>> BEGIN PROVIDED INFORMATION

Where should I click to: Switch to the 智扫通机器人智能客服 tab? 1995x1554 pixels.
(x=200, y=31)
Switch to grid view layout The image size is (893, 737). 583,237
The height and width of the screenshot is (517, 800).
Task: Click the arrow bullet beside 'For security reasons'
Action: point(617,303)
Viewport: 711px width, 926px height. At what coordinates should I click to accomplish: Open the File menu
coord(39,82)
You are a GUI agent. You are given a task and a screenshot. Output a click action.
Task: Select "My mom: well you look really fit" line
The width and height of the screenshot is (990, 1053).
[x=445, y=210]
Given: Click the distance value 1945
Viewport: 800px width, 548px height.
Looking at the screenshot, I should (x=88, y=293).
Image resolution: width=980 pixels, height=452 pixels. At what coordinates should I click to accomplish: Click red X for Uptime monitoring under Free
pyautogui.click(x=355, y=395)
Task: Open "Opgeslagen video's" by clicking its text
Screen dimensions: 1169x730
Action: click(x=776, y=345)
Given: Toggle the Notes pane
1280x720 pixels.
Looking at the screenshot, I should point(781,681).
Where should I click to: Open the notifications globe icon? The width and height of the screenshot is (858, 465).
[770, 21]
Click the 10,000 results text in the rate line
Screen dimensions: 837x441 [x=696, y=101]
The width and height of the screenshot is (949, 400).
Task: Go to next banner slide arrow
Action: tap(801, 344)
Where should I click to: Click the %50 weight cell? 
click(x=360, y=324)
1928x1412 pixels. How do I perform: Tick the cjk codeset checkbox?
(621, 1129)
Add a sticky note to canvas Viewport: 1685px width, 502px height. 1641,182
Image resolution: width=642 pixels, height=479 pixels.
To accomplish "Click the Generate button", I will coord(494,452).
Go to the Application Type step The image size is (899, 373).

>> END PROVIDED INFORMATION

Rewrite the stretch from the row containing "Image resolution: width=642" through the last row, replacing "Generate" with "Submit" and changing nothing else.

Image resolution: width=642 pixels, height=479 pixels.
To accomplish "Click the Submit button", I will coord(494,452).
Go to the Application Type step The image size is (899, 373).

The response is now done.